Courtesy of Lisa Starry
Most contemporary dance companies are either boring to watch or so bizarre that you practically need subtitles to interpret a performance. That's why we love Scorpius Dance Theatre, a local troupe known for mixing graceful moves and humorous interludes in a way that makes dance accessible to the average Joe. The company was founded by choreographer Lisa Starry in 1999 and has won numerous awards including a few of our "Best Ofs." We won't pretend that Starry's sexy A Vampire Tale has nothing to do with Scorpius winning in this category, but it's certainly not the only reason we noticed them. This annual Halloween production brought the sex appeal back into modern dance, an ideal that continued this season in Catwalk. The fashion-themed show highlighted one major difference between Scorpius and the other modern dance troupes we've seen: Few dancers in this company look like Kate Moss. Starry breaks with longstanding tradition by hiring the best talent, regardless of whether a dancer is bald and broad or short and curvaceous.
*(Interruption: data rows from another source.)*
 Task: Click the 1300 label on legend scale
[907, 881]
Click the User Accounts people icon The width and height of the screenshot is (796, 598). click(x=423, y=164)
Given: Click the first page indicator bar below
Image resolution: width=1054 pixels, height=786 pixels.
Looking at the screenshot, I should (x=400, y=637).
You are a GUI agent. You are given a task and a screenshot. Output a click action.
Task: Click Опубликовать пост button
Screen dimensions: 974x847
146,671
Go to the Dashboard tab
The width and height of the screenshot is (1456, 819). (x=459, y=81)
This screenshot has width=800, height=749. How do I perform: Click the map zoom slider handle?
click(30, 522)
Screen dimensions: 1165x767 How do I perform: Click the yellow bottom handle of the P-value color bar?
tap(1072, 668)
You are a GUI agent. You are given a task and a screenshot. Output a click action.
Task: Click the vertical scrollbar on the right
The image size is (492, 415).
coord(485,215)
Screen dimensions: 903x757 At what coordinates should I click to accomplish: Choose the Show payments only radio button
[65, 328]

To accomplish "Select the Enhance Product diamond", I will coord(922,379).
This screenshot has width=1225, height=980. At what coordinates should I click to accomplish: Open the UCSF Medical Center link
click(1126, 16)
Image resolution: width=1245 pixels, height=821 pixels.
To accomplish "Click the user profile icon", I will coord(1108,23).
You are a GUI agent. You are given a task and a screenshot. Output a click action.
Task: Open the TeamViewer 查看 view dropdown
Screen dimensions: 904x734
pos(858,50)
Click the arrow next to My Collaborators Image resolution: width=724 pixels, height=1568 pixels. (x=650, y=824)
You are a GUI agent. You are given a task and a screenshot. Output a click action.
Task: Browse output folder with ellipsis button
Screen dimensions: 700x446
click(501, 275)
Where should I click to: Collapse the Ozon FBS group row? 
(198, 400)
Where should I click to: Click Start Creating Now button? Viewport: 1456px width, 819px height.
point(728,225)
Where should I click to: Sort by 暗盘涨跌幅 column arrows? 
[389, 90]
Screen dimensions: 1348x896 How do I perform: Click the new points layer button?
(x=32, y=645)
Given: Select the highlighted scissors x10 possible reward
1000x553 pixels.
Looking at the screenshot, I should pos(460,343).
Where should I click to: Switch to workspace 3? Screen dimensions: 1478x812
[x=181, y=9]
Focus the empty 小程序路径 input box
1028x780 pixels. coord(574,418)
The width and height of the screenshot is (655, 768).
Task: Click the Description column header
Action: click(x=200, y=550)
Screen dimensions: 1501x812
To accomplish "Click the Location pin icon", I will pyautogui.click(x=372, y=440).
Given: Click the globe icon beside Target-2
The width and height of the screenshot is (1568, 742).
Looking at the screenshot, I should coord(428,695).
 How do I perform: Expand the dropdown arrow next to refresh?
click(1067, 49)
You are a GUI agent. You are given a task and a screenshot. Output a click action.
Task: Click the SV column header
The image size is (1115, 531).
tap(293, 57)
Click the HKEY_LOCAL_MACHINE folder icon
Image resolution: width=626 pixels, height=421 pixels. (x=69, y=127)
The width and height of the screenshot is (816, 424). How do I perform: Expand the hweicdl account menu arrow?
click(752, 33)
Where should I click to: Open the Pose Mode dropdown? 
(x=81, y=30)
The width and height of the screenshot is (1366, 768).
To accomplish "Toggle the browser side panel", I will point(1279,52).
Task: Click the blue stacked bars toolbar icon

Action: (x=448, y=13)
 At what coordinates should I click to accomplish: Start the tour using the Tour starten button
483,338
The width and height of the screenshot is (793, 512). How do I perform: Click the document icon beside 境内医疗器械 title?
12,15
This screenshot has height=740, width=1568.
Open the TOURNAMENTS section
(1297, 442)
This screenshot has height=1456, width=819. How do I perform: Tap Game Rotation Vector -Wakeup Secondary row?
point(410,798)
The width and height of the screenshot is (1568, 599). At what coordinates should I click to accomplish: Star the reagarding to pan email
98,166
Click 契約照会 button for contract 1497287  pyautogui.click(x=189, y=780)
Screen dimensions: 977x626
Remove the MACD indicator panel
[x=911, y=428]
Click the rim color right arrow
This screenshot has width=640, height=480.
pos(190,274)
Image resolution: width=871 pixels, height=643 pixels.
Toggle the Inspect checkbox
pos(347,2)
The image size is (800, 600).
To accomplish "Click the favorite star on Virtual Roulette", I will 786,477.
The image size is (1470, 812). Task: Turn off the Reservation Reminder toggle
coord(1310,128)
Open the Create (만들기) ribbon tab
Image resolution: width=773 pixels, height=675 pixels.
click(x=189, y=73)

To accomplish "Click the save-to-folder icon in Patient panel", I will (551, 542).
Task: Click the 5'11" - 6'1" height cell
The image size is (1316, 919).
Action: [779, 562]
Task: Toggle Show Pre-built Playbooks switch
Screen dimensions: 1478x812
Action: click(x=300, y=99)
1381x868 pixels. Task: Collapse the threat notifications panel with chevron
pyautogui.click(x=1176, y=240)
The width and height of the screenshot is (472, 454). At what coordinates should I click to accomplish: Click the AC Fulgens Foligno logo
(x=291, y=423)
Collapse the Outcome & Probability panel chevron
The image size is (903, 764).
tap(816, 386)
Best Funky Arts Space in Town That Never Changes

Kerr Cultural Center

Patron of the arts Louise Lincoln Kerr was the daughter of real estate tycoon John C. Lincoln, which may be what inspired her to buy 47 acres of land south of Lincoln Drive in the 1950s. She started an artists colony there, with a performance hall/studio made of natural adobe bricks (formed and dried on the property), and doors hand-carved from sugar pine. The building's main doorway was adorned with empty beer bottles set right into the plaster; the well-worn earthen tile was made from local clay. And it's all still there, bequeathed to ASU in 1977 and home these past several decades to musicians and other artists who come together to perform for our enjoyment. And no matter who's performing in this cozy, wood-beamed sanctuary, the evening always feels like an informal gathering of friends in someone's living room — which we suspect is exactly what Louise Lincoln Kerr had in mind.